- _Records to process_
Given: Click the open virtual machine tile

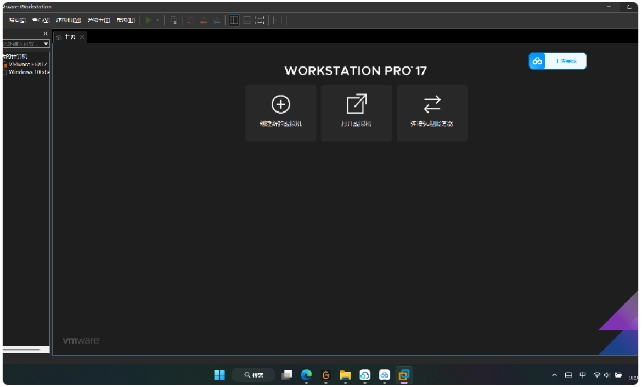Looking at the screenshot, I should [x=356, y=113].
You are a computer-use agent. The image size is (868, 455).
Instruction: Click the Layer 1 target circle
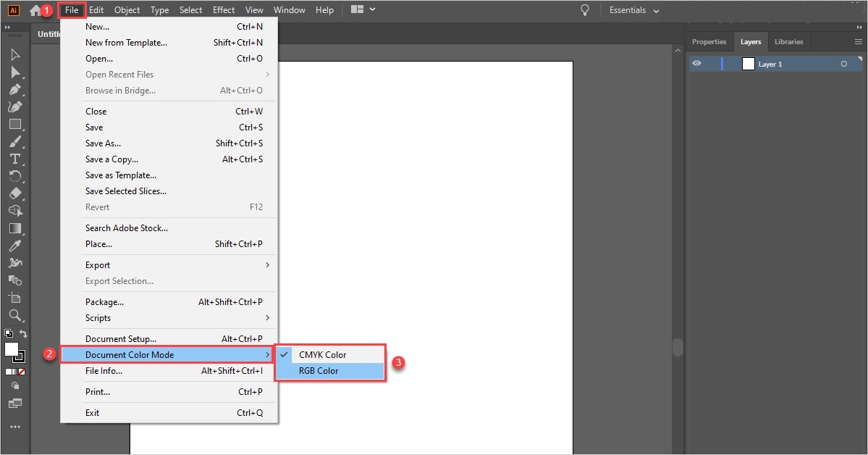(844, 64)
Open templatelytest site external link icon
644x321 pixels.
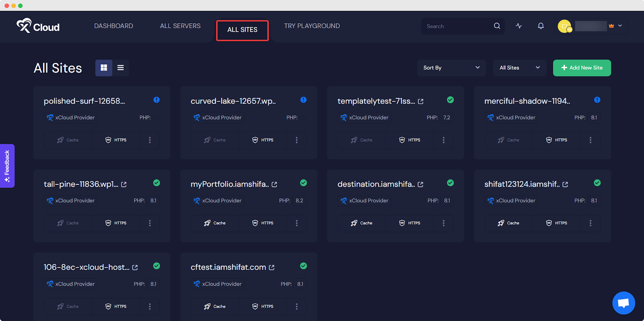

- _Task details_
All entries above must be duplicated exactly; please omit any picture they hold.

- _Exercise solution_
Given: Click the open virtual machine tile

Looking at the screenshot, I should [x=356, y=113].
You are a computer-use agent. The image size is (868, 455).
Instruction: Click the Layer 1 target circle
(844, 64)
Open templatelytest site external link icon
644x321 pixels.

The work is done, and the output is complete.